3 pensieri riguardo “Clima e lavoro, la Regione si fa più “smart”

  1. Premetto sono un ignorante sul tema (e anche su tanti altri temi). Ma Vorrei condividere alcune riflessioni sull’oggetto. Il tema dello Smart working è un tema che ha molteplici aspetti da valutare e considerare, che non possono fermarsi solo ed esclusivamente alle emissioni della CO2 e ad una maggiore presenza famigliare (i figli crescono in fretta e non si può pensare di finalizzare la propria vita solo sui figli). Parlando di SW suppongo che sia immediato cadere nella facile trappola demagogica che il tema offre, io penso solo che il tema sia complesso e non di facile comprensione come a prima vista possa sembrare.
    Il lavoro non è solo mera produzione, ma quando questo è virtuoso (bisogna sforzarsi affinché lo sia) questo diventa elemento importante della propria cresciuta ed equilibrio ma solo e soltanto se lo si vive in socialità. il contatto con le altre persone , colleghi , chiunque graviti negli spazi lavorativi, spesso diventa farmaco per lenire le proprie frustrazioni sofferenze che la vita quotidianamente ci riserva e trampolino per la propria creatività, può essere (anzi lo è) stimolo alla crescita , lo stare soli in casa con la usuale monotona vita ci si isola ancora di più , visto che la vita odierna con le attuali tecnologie contribuisce in modo importante perché questo avvenga. Le tecnologie hanno trasformato la socialità che prima era vissuta nell’agora , nella piazza, nel la strada , nel negozietto di quartiere , nel vicino , ad un colloquio (passivo) con lo smartphone : siamo sicuri che eliminare anche la possibilità di vedersi in ufficio sia una Vittoria della Società ? L’economia legata alla presenza in ufficio (il baretto sotto …) vogliamo dimenticarla?
    Non lo so ripeto è un tema complesso è forse andrebbe non generalizzato ma disegnato ad hoc, ma mi piacerebbe che le forze politiche mettessero la stessa foga ed entusiasmo per contrastare le attività di quei mostri che ci obbligano a rimanere a casa , noi e i nostri figli , perché lo scambio di idee “in presenza” è il motore dello sviluppo intellettuale e dell’equilibrio psicologico e ci dona un briciolo in più di felicità e voglia di vivere. Vogliamo costringere le nuove generazioni ad isolarsi sempre di più?

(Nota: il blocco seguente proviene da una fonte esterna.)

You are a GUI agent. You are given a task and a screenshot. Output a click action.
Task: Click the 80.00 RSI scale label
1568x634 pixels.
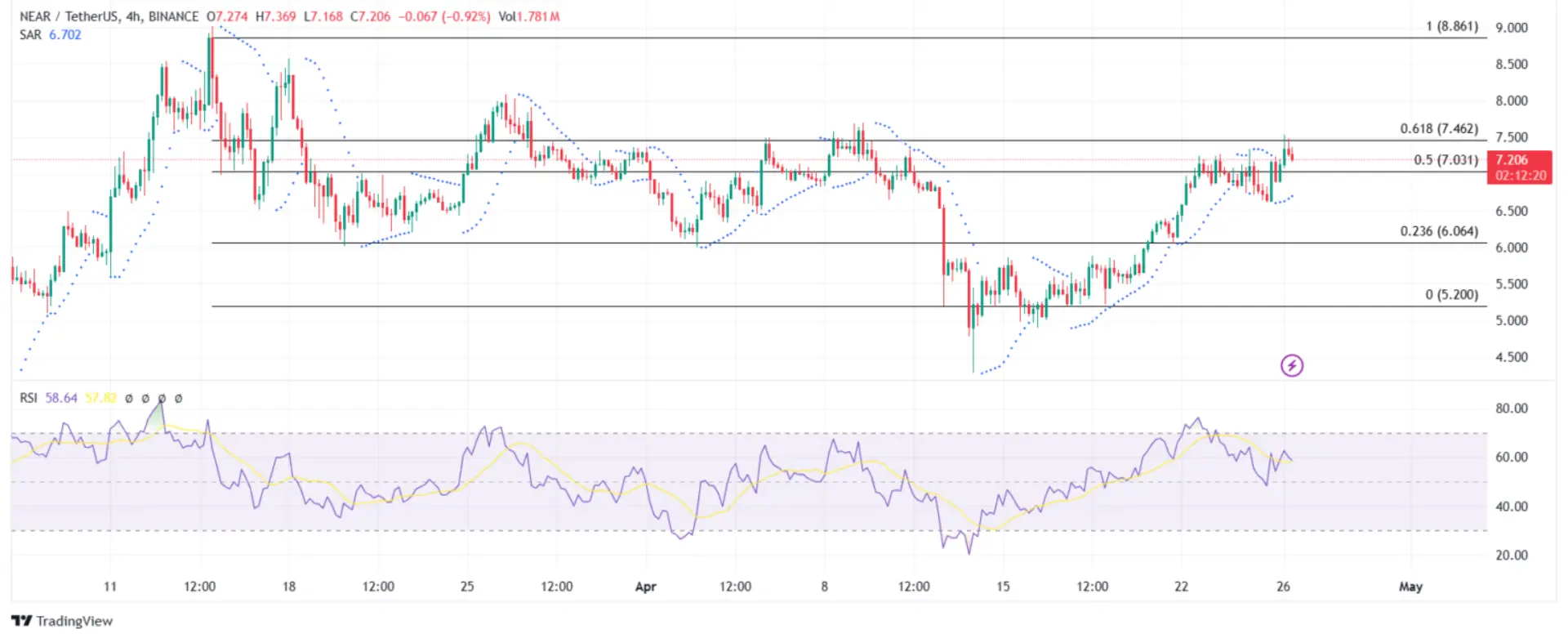click(1511, 409)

    1. Ringrazio Antonio per il suo commento, anche perché mi permette di chiarire ulteriormente il mio approccio al tema smart working.
      Come si può intuire da quello che ho scritto sull’aspetto emancipatorio del lavoro fuori casa per le donne, condivido l’opinione che il posto di lavoro è anche luogo di relazione. E, aggiungo – è quasi banale osservarlo – non tutte le occupazioni possono essere svolte in forma di smart working. Tuttavia, dove è possibile, anche solo per determinate fasi di vita e solo in una parte dell’orario settimanale, è una possibilità che può e deve essere offerta la’ ove applicabile.
      Al contrario, ho considerato fin dall’inizio solo adatta a una fase emergenziale la scuola in didattica a distanza: a parte ogni altra considerazione sugli aspetti dell’efficacia didattica della DAD, in questo caso l’aspetto relazionale per gli adolescenti è fondamentale e insostituibile in quella fase di vita di apertura al mondo extra familiare e di maturazione e crescita tra pari. Analogamente, lo smart working può risultare inadatto, se assolutizzato, per incarichi di lavoro strettamente legati alla condivisione, al confronto e allo scambio di opinioni.
      Tuttavia ritengo utile approfondire le modalità per consentire, a chi lo vuole o ne bisogno, di beneficiare di questa opportunità. Che per l’appunto è tale: non è un obbligo. Oggi, però, non a tutti è data la possibilità di scegliere. Ed è su questa apertura che è centrata la mia risoluzione.

  2. Gentile Antonio, è un problema se il lavoro e i colleghi diventano “farmaco” per lenire le frustrazioni e le sofferenze della vita. Bisogna lavorare meno e vivere di più. Le assicuro che anche il tempo libero favorisce la creatività.
    La socialità e lo scambio in presenza è importante, ma non serve vedersi in ufficio 5 giorni su 5. Conosco tante persone che vivono meglio grazie a 1 o 2 giorni di smart working a settimana. La politica ha il compito di ascoltare e interpretare al meglio i bisogni delle persone. Dopo la drammatica esperienza della pandemia, penso che sia sacrosanto il desiderio (soprattutto dei giovani) di una migliore qualità di vita.